Каждый день, приходя из школы, я видел радостную мать. Что-то тихо напевая, она готовила обед, натирала паркет, стирала, гладила наши вещи. Когда мы жили в нашем городе, мать приходила домой с работы тихая, неразговорчивая. Теперь же, любуясь своей работой, спрашивала всех, красиво ли смотрится паркет. Видимо, ей нравилось быть домохозяйкой. «Тоже мне радость, – думал я, – оставила бабушку одну в нашем городе. Кто ей поможет?»

Как только мать собиралась поехать в родной город, я настаивал на поездке вместе с ней. Отец был против.

– Ты сын работника облисполкома. За нашей семьёй следят тысячи глаз в городе. Тебе пропускать занятия в школе непростительно.

– И что, до конца жизни мне нужно думать о твоей должности? – возмущался я навязыванием мне чужих обязанностей.

– Мы живём в одной семье. Не забывай об этом, – учил отец. – Хотя бы только поэтому каждый из нас должен думать друг о друге.

Слова отца казались мне приказом. Я бесился:

– Что вы меня все учите? В школе нотации читают. Дома тоже нотации. Как вы мне все надоели, надоели!

Отец только качал головой. А я радовался своей победе над властью отца. Мне нужна была свобода. Свобода слова. Свобода действий. Свобода, свобода, свобода…

И отец уступал. Так я дважды смог встретиться с Сашкой Радиным. Мать оформляла или забирала какие-то документы – мне не хотелось в это вникать. Душа пела при встрече с Сашкой. Прежние мои приятели не спешили поделиться своей радостью от встречи, ограничиваясь только приветствием. Но я уже и не ждал от них большего. Всё перегорело в душе.

Месяца два мы переписывались с Сашкой. Я писал обо всём, что приходило в голову, и мои письма были длинными. Сашкин листок в несколько строчек огорчал меня первое время. Что-то грызло внутри: я ради него готов строчить день и ночь… Потом притерпелся.
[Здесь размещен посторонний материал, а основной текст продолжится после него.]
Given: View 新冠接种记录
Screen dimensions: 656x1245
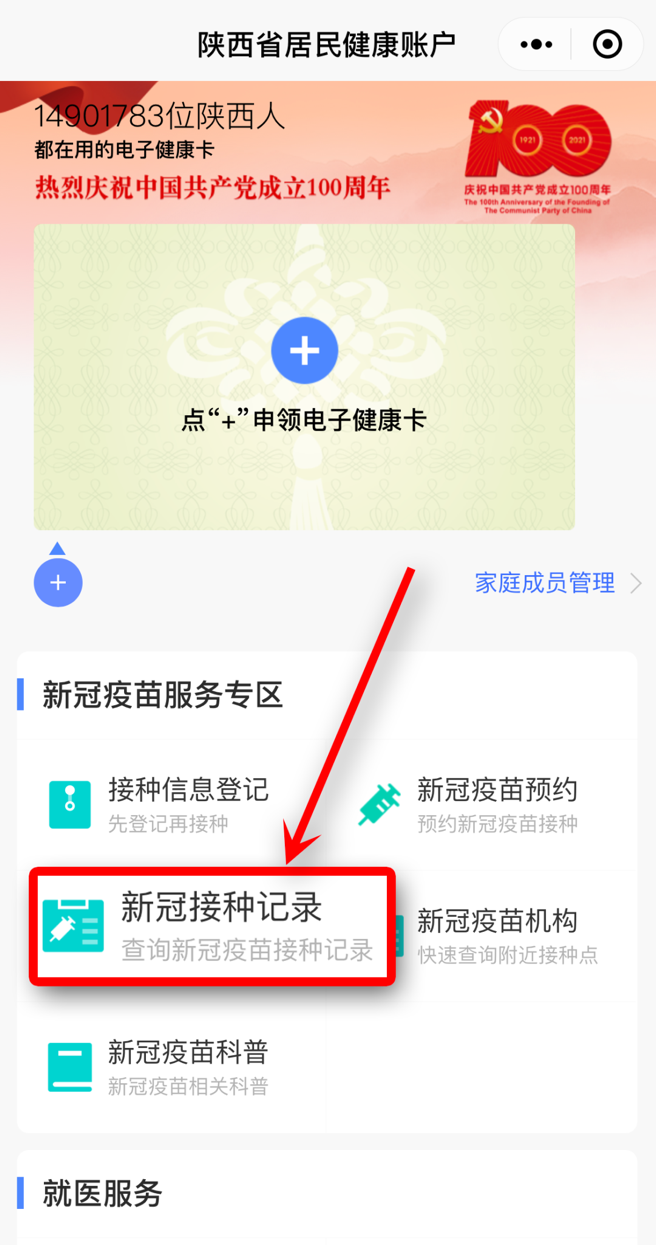Looking at the screenshot, I should [212, 926].
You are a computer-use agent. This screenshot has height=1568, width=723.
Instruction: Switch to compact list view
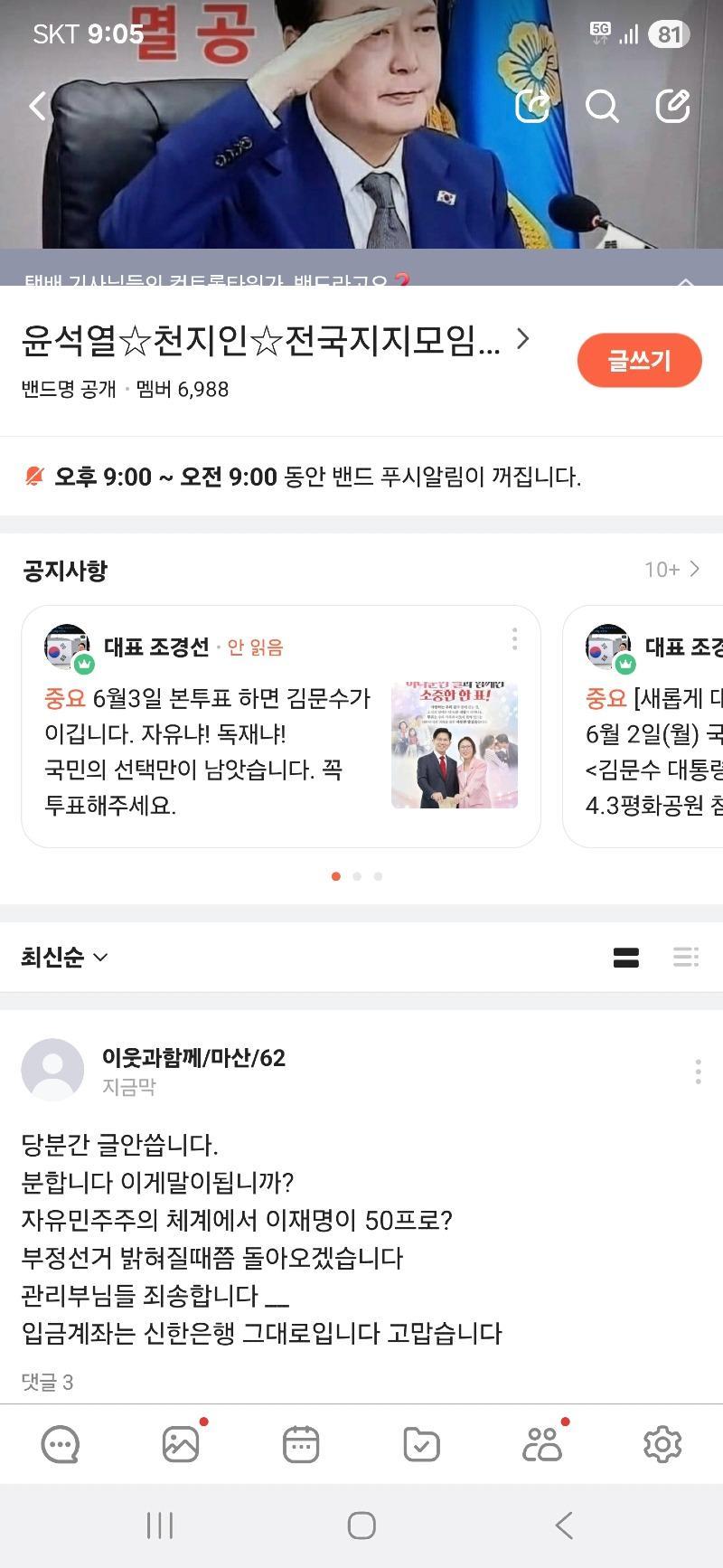pyautogui.click(x=685, y=957)
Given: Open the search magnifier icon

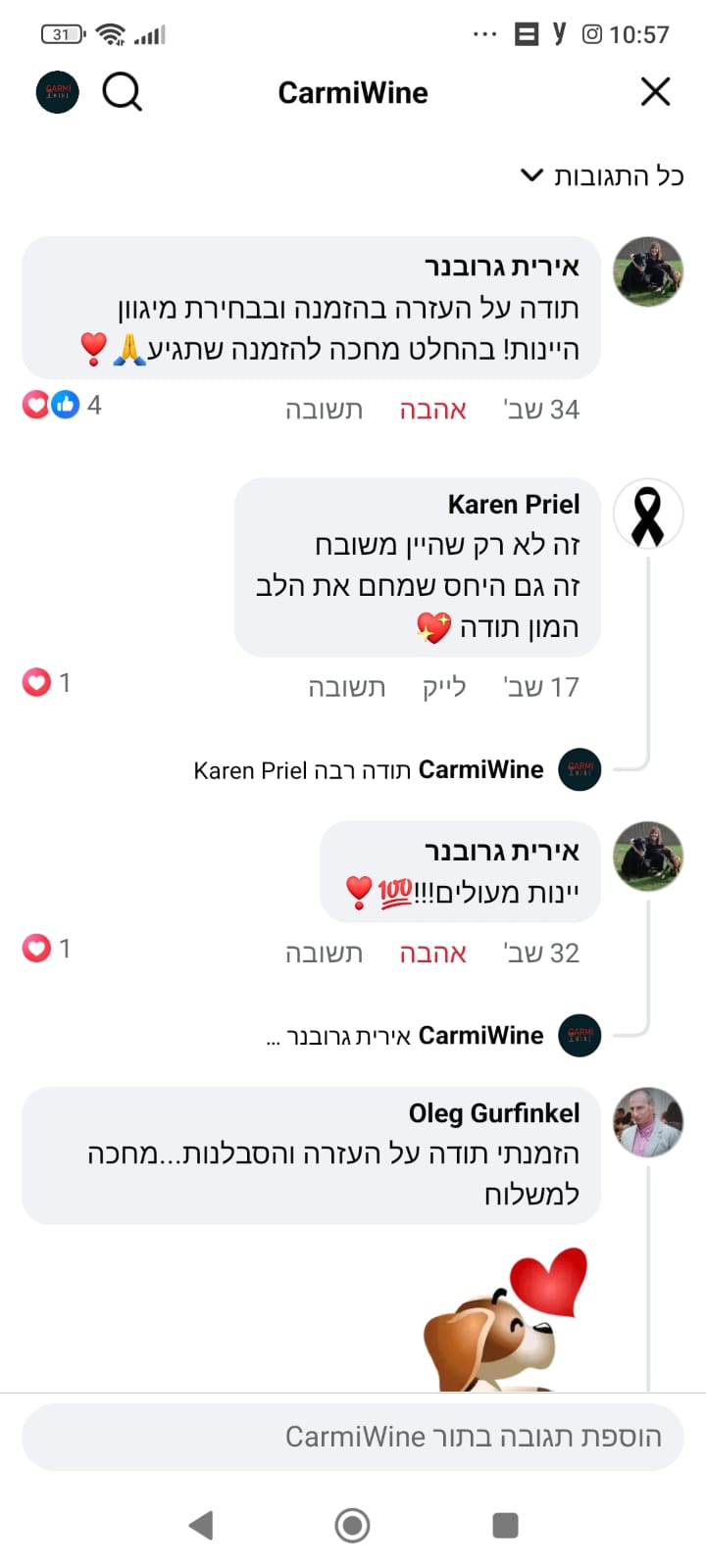Looking at the screenshot, I should 123,92.
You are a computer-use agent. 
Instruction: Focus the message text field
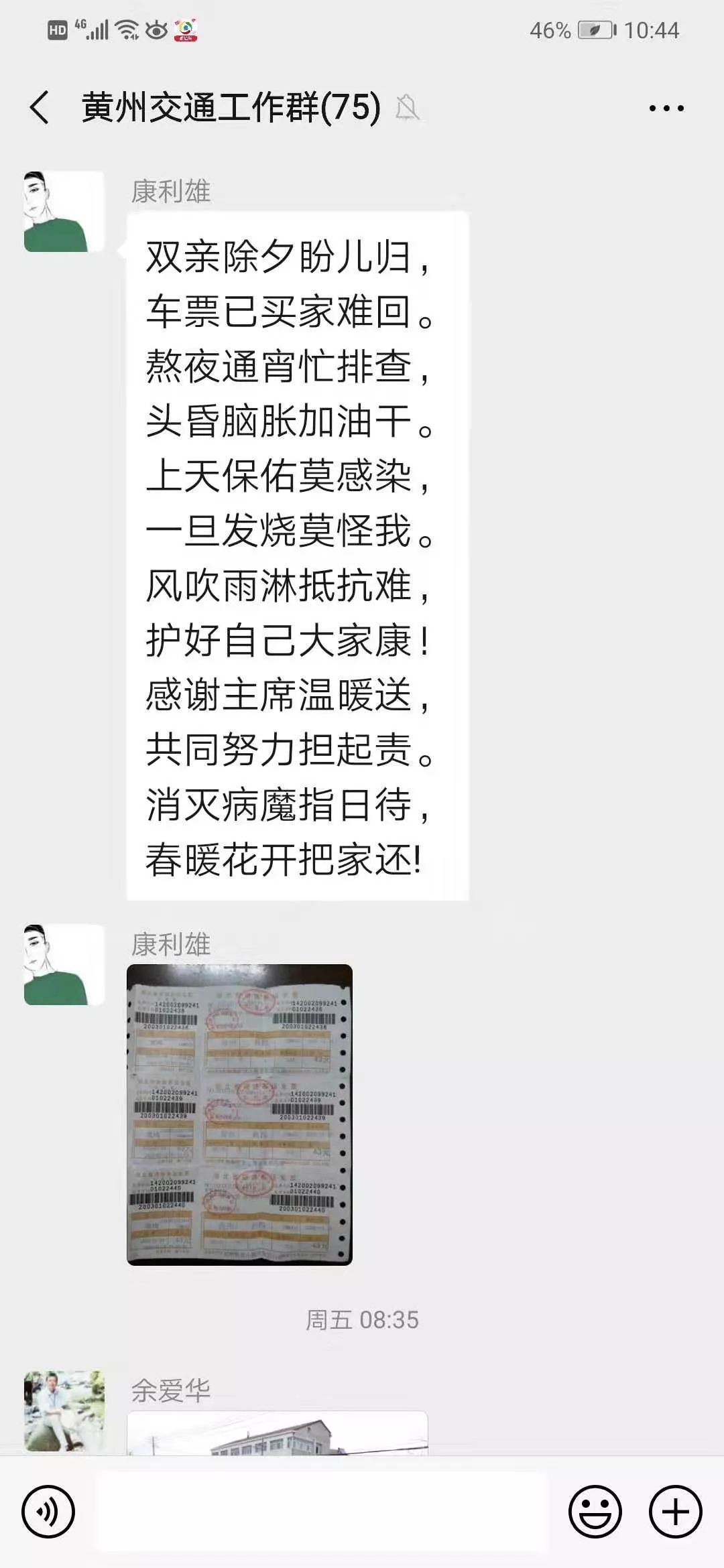[x=322, y=1512]
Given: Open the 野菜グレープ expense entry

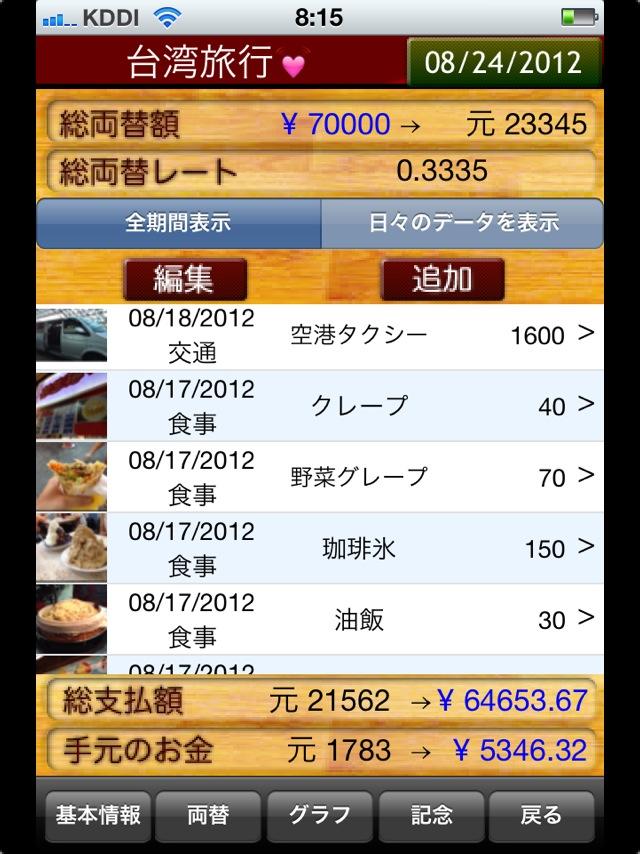Looking at the screenshot, I should click(x=320, y=477).
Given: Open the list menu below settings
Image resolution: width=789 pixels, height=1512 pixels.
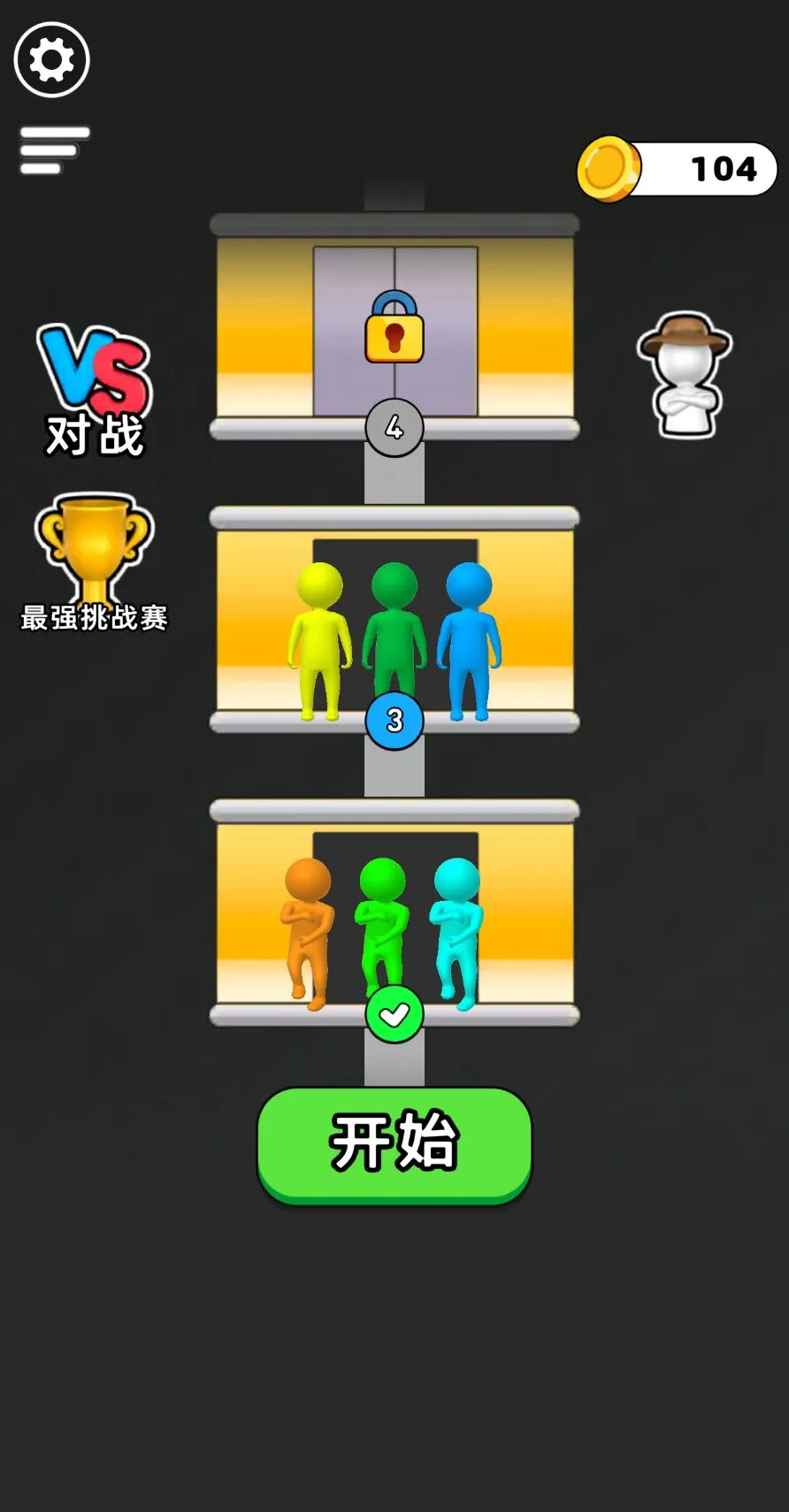Looking at the screenshot, I should [53, 149].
В один из вечеров сестра рассказала о школьной встрече с детским писателем из ГДР. Несколько дней назад я читал анонс об этом мероприятии на доске объявлений. Мне было всё равно: русский или зарубежный писатель. Я не был любителем даже русской литературы. А тут немец. Если честно сказать, то меня не пригласили на встречу. А Ольга готовилась, ей дали ответственное задание. Сестра хорошо знала немецкий язык и смогла задать несколько вопросов зарубежному гостю. Я настолько был занят своими переживаниями, что почти ни с кем не общался. Закрою дверь в свою комнату и сижу один, злюсь: «Сашки рядом нет, а больше мне никто не нужен».

Сестра, довольная собой и встречей, вступила в школьный клуб интернациональной дружбы – КИД. В клубе переписывались с ребятами из зарубежья. Ольга выбрала девочку из Германской Демократической Республики.

– Молодец, Оля. Это правильное решение, – поддержал отец сестру. – ГДР – социалистическая страна. Там живут наши друзья. – И обратился ко мне: – Андрей, а ты не хотел бы переписываться с каким-нибудь школьником из другой страны?